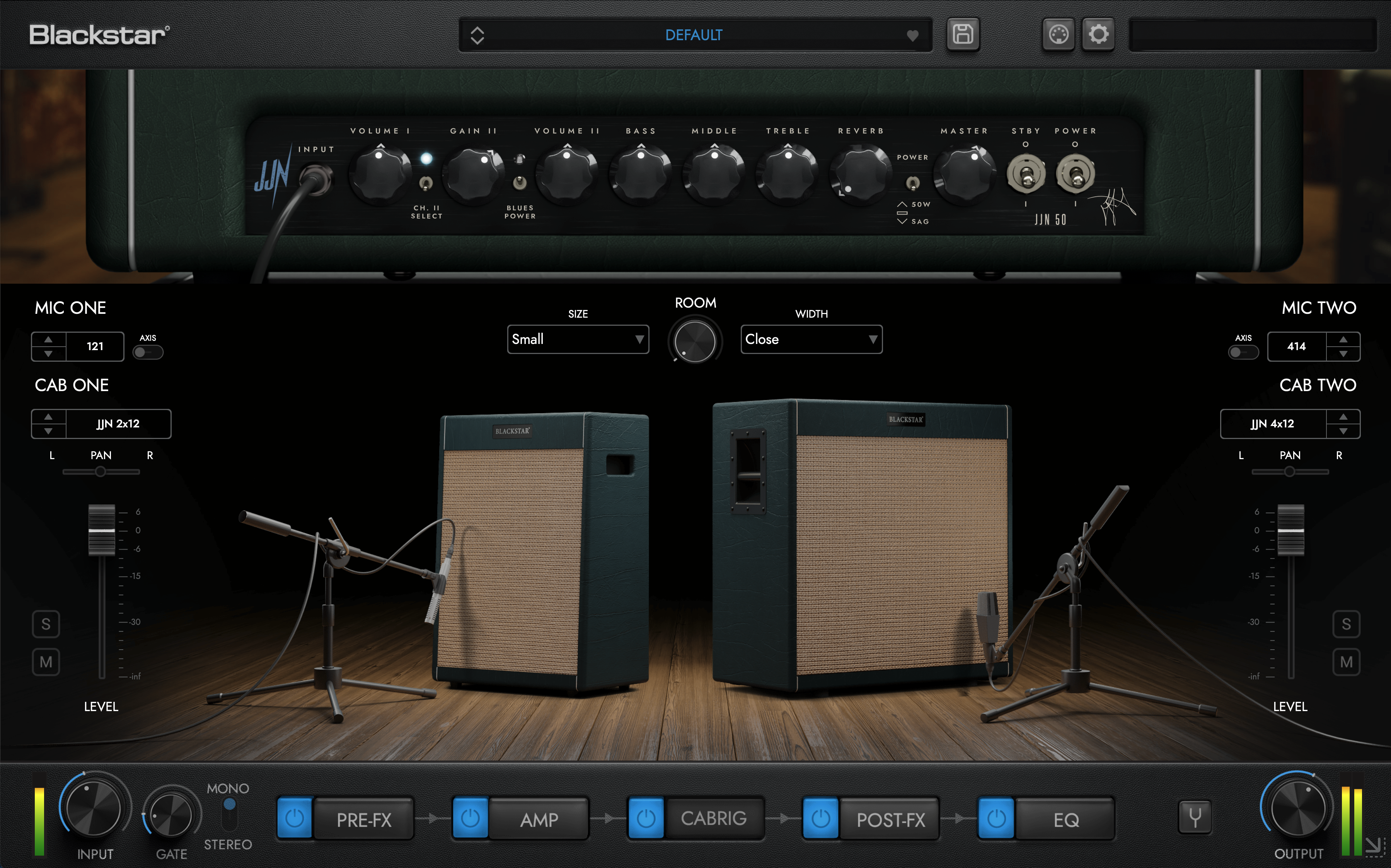Image resolution: width=1391 pixels, height=868 pixels.
Task: Toggle the PRE-FX power button
Action: pos(295,818)
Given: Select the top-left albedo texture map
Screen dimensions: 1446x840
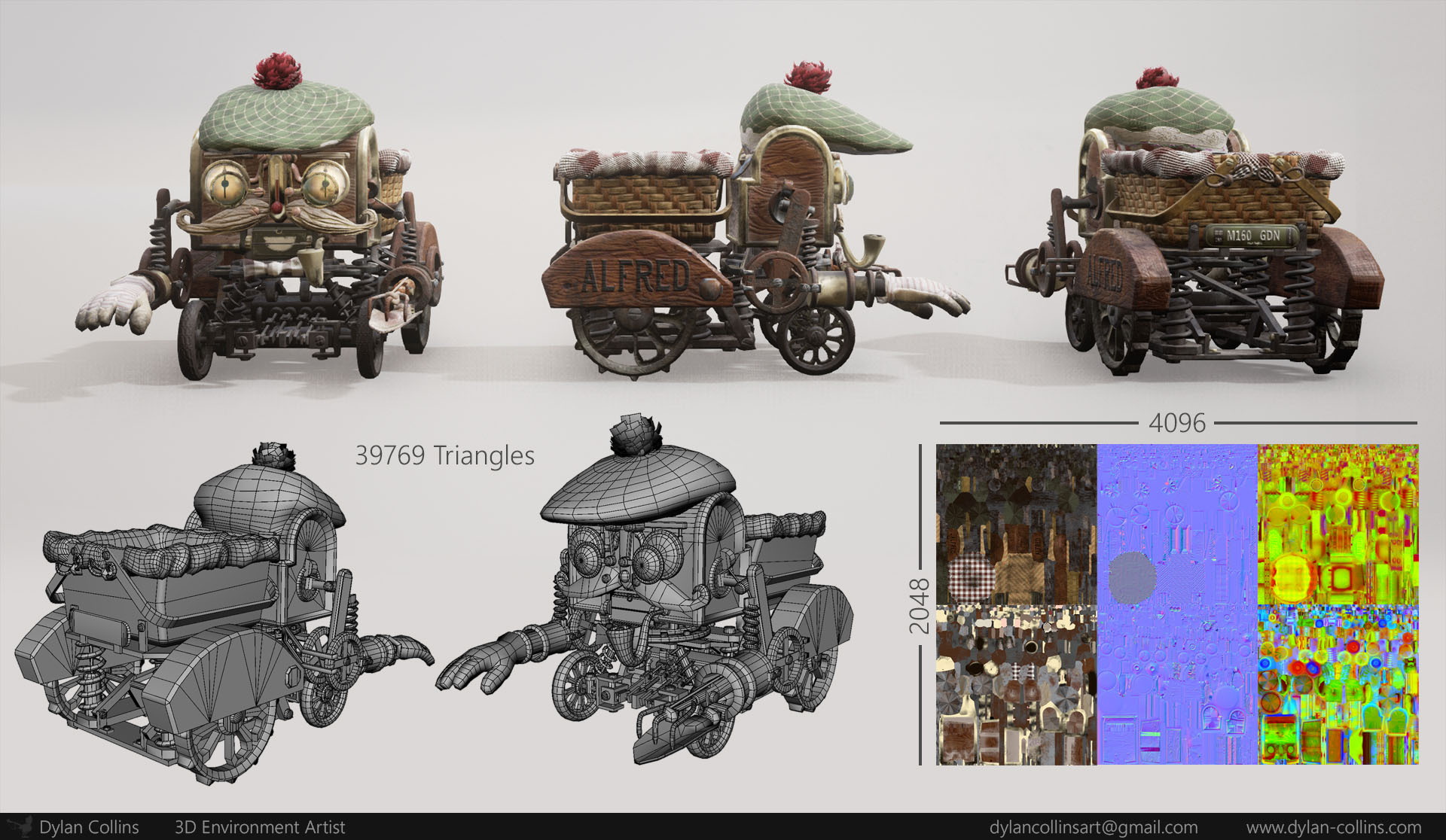Looking at the screenshot, I should point(1016,524).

* WORK TO COMPLETE *
Quote verbatim every line starting at the line that contains "Given: Select the top-left albedo texture map" and ending with the last line of the records; omit all pictures.

* SOLUTION TO THIS EXERCISE *
Given: Select the top-left albedo texture map
Screen dimensions: 1446x840
Looking at the screenshot, I should point(1016,524).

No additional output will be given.